A Kolmogorov High Order Deep Neural Network for High Frequency Partial Differential Equations in High Dimensions
Yaqin Zhang, Ke Li, Zhipeng Chang, Xuejiao Liu, Yunqing Huang, Xueshuang Xiang
TL;DR
This paper tackles the curse of dimensionality in solving high-frequency PDEs by marrying the high-order one-dimensional approximation of HOrderDNN with the Kolmogorov Superposition Theorem. The resulting K-HOrderDNN approximates multivariate functions via univariate inner functions and a univariate outer function, reducing parameter growth from $(p+1)^d$ to $(p+1)d$ while preserving, and often enhancing, accuracy for high-dimensional, high-frequency problems. Theoretical results show CoD avoidance for a dense subset of continuous functions, with explicit rates depending on the inner/outer approximations, and numerical experiments demonstrate superior performance over PINN and HOrderDNN across Poisson and Helmholtz equations in dimensions up to $d=50$. The approach offers faster convergence, better frequency handling, and scalable parameter counts, suggesting strong practical impact for high-dimensional PDE solvers in scientific computing. Future work aims to extend to more complex PDEs and improve sampling strategies to further enhance performance and robustness.
Abstract
This paper proposes a Kolmogorov high order deep neural network (K-HOrderDNN) for solving high-dimensional partial differential equations (PDEs), which improves the high order deep neural networks (HOrderDNNs).
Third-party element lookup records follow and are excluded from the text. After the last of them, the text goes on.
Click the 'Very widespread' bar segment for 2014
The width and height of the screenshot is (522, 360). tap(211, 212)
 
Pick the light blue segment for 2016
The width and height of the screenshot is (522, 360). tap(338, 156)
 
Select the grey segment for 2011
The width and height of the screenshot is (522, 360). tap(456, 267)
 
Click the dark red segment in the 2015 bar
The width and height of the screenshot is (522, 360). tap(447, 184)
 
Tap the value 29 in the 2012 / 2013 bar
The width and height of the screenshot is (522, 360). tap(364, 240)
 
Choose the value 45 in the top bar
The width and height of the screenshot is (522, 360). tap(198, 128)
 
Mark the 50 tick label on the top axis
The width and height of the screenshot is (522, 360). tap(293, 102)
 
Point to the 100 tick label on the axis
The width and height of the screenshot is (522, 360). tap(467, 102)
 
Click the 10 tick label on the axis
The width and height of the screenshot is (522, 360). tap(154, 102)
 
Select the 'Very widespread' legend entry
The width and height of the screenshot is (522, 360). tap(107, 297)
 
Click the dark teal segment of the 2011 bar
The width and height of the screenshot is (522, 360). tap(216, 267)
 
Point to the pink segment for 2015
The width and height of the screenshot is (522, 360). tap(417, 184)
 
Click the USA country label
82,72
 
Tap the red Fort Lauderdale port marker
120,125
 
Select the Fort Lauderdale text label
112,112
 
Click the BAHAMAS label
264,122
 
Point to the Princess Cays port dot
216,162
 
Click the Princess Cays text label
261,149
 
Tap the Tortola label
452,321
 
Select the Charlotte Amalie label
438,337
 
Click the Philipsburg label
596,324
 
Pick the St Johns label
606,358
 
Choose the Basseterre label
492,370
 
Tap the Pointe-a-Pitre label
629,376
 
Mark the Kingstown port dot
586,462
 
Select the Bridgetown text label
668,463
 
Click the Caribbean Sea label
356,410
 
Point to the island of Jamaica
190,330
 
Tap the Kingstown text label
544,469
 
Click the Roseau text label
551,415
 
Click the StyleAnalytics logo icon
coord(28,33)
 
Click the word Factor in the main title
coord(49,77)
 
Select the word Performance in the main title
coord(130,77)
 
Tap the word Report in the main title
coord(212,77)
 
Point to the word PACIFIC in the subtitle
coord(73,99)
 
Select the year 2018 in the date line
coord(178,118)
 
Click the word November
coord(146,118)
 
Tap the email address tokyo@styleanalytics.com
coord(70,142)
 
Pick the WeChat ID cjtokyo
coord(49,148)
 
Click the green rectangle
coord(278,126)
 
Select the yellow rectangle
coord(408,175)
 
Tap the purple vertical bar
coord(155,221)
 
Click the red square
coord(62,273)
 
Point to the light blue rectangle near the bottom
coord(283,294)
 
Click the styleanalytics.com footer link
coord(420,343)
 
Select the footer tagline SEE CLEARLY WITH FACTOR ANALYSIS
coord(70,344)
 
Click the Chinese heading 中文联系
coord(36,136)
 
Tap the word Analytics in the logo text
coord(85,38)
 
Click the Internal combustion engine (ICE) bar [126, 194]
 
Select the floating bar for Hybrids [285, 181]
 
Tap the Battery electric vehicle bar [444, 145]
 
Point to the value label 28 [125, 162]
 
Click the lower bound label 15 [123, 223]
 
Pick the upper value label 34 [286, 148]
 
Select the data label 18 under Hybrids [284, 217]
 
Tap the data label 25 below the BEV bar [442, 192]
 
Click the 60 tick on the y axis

HOrderDNNs have been demonstrated to outperform conventional DNNs for high frequency problems by introducing a nonlinear transformation layer consisting of $(p+1)^d$ basis functions. However, the number of basis functions grows exponentially with the dimension $d$, which results in the curse of dimensionality (CoD). Inspired by the Kolmogorov superposition theorem (KST), which expresses a multivariate function as superpositions of univariate functions and addition, K-HOrderDNN utilizes a HOrderDNN to efficiently approximate univariate inner functions instead of directly approximating the multivariate function, reducing the number of introduced basis functions to $d(p+1)$. We theoretically demonstrate that CoD is mitigated when target functions belong to a dense subset of continuous multivariate functions. Extensive numerical experiments show that: for high-dimensional problems ($d$=10, 20, 50) where HOrderDNNs($p>1$) are intractable, K-HOrderDNNs($p>1$) exhibit remarkable performance. Specifically, when $d=10$, K-HOrderDNN($p=7$) achieves an error of 4.40E-03, two orders of magnitude lower than that of HOrderDNN($p=1$) (see Table 10); for high frequency problems, K-HOrderDNNs($p>1$) can achieve higher accuracy with fewer parameters and faster convergence rates compared to HOrderDNNs (see Table 8).